Commissioner Moedas says German chancellor called him 'at some point'  to underline her support for basic science funder

Photo: EC - Audiovisual Service

The European Research Council has lots of fans, and apparently German Chancellor Angela Merkel is among them.

At a conference in Brussels, Carlos Moedas, in his last weeks as EU Commissioner for research, science, and innovation, said that Merkel telephoned him once from her plane to voice support for the ERC.

Discussing the unusual communication for the first time, Moedas said, “At some point, I got a call from the German chancellor’s airplane. She said that fundamental science is crucial, and [that] ‘I care personally about the European Research Council’”.

Moedas did not elaborate at the conference, but sources said the brief call happened in early May this year, and Merkel underlined the importance of maintaining the ERC's autonomy. At the time, scientific leaders were alarmed that the Commission bureaucracy was trying to take more control over the agency, which has thrived under the semi-autonomous leadership of its governing Scientific Council. A few months earlier the agency's director had abruptly announced his early retirement in protest.

The anecdote is relevant because the budget battles in Brussels are soon to resume, with hundreds of different lobby groups pushing their priorities in the proposed €94.1 billion Horizon Europe programme, to start in 2021.The chancellor has a personal link to the ERC: her husband Joachim Sauer, a quantum chemist and professor emeritus of physical and theoretical chemistry at the Humboldt University of Berlin, has previously helped the funder review funding applications.
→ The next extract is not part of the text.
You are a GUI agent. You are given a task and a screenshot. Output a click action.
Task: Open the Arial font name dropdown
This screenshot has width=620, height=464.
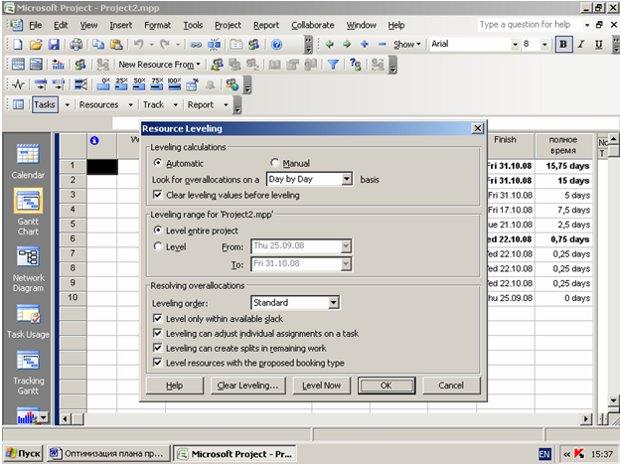[515, 44]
Merkel’s call was the most high profile intervention to protect the EU’s blue-skies budget and followed a similar appeal by dozens of Nobel prize-winners, who wrote to the President of the European Commission, Jean-Claude Juncker, in 2015 urging him to reverse his plan to slash EU spending on research and innovation by €2.7 billion. The raid was hugely controversial among scientists, with Juncker transferring the money into a new investment pot intended to boost EU infrastructure spending.

The Merkel call was one of a series of recollections from the outgoing Moedas, during a speech that took aim at the perception that Europe trails the US and China in science.

“We are good. We are much better than we sell ourselves. If we do a little bit of oversell, don’t worry. We’re still underselling ourselves,” said Moedas.

The commissioner, who will step down on October 31, enthused about his time in office, saying he helped engender a “higher, steadier ambition for research and innovation” in Brussels.

He said Europe was leading on climate change, and praised the pledge by the incoming administration to deliver a European Green Deal. The new Commission president Ursula von der Leyen has “set the bar so high” with this policy, he said.

“When you talk about China and the US, do you think the majority of their people think like us? A 16 year-old European girl is leading the way on climate change. She’s not American, she’s not Chinese, she’s European,” he said.

Moedas was referring to Swedish climate activist Greta Thunberg, who delivered an emotional and scathing speech at the United Nations on Monday, accusing world leaders of stealing her dreams with their inaction on climate change.

Moedas also praised his successor, Bulgaria’s Mariya Gabriel, saying she will be “an amazing commissioner”.

Gabriel, currently the EU’s digital economy chief, will be responsible for a portfolio covering education, research, innovation, culture, youth, and sport policies—areas that are now split between two commissioners. She will have two director-generals working under her.

“She is so lucky – she [got] the portfolio that any of us would think is the dream portfolio,” Moedas said.

Controversially, Gabriel’s new job title, commissioner for innovation and youth, doesn’t include the words “research” or “science.” Some researchers have interpreted this as a signal of reduced standing for science in the Commission.

The economist Mariana Mazzucato, who was speaking at the conference alongside Moedas, revealed a conversation with Gabriel about the title of her new portfolio.

Mazzucato, who advised Moedas on new research missions, said Gabriel believes that her role is to encourage more risk-taking among the young.

“The youth are not nurtured to welcome risk taking. It will be very interesting to see if there is some cultural shift in how we train our young,” Mazzucato said.

Members of the European Parliament will question Gabriel at a public hearing on September 30.

Moedas said he would leave a letter for the Bulgarian, outlying the pleasant aspects and pitfalls of the brief. He said he received a similar note from his predecessor, Máire Geoghegan-Quinn.

“She told me the good things, the bad things, and the things I should avoid in the job,” he said. “I will do the same.”

Editor's note: This article was amended 25 September to reflect further information about the timing and topic of the Chancellor's phone call.